The spot market price for uranium climbed almost 3 percent from the previous week, reaching $70.00 per pound, according to the Ux Consulting Company. On January 21, TradeTech had reported a $2.50 increase to $69.00 per pound, which was the highest level reported since April 2008, with strong signals that the spot market price might break the $70.00 threshold. The reports of missed production targets from several producers, including the January 20 Paladin Energy Ltd. (TSE:PDN) (ASX:PDN) announcement, have already exerted upward pressure on the price. Paladin Energy announced that its 2011 operational target was reduced 14 percent due to production delays at its Kayelekera project in Malawi and Monday's news of Denison Mines (TSE:DML) (AMEX:DNN) scaling down production for the year should escalate this effect on near term pricing forecasts.
Following the Denison announcement of a 17 percent reduction in production estimates, the market responded very strongly sending the stock price into the $3.85 range, an increase of approximately 11 percent over the previous trading session. Denison expects that uranium production should total 1.2 million pounds from ore in stockpile and from the Beaver, Pandora and Arizona 1 mines as well as production from the alternate feed circuit at the White Mesa Mill in the United States. Vanadium production is projected to total approximately 2.2 million pounds. The company will focus its efforts on exploration as it looks to boost production to at least 10 million pounds a year by 2020. Denison will spend $8.8 million on exploration in 2011, including $6 million at Wheeler River in the uranium-rich Athabasca Basin of Saskatchewan.

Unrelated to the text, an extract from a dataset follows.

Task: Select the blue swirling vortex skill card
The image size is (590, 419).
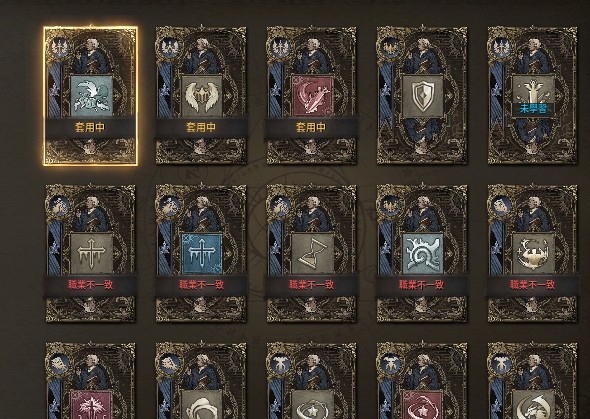Action: (422, 253)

Bullish tone for uranium from President's State of the Union address
President Obama called for low-carbon energy, including nuclear sources, to provide 80 percent of America's electricity by 2035, in a State of the Union speech that stressed the need for new innovation and direct investment in energy technology. Focusing on several transformative energy related “Apollo projects of our time,” Obama mentioned one initiative at the Oak Ridge National Laboratory, which he indicated utilizes “supercomputers to get a lot more power out of our nuclear facilities.”
President Obama, House Speaker John Boehner and members of Congress on both sides of the aisle have identified nuclear energy as an area of potential cooperation, a notion that continued in congressional reaction to the President's clean energy portfolio. Meeting an 80 percent clean energy goal by 2035 is ambitious; however, if current and successive administrations become increasingly involved in working with a cooperative congress in bipartisan discipline, a national energy policy could mean excellent potential returns for uranium industry stakeholders and investors.
Regulatory safety review
Last week a team of international nuclear safety experts completed a two-week International Atomic Energy Agency (IAEA) review of the regulatory system for nuclear safety in Romania.
The team was comprised of experts from 12 countries: Canada, the United States, France, Germany, the United Kingdom, Ireland, Brazil, South Korea, Slovakia, Slovenia, Bulgaria, and Ukraine. They highlighted the Romanian system's most effective features and suggested areas of improvement for the country´s nuclear regulatory authority. The IAEA has conveyed the team's main conclusions, and a final report will be submitted to the authority in about two months.
The mission was a peer review based on the IAEA Safety Standards and was not an inspection or an audit, and it builds upon earlier safety reviews that Romania has requested over the past several years. The scope covered the Romanian nuclear regulatory framework for all types of facilities and was conducted from January 17 to 28. The IAEA team coordinator David Graves said, I've been pleased by Romania's openness and transparency. The country has a strong history of inviting IAEA safety review missions, setting a good example for the international community.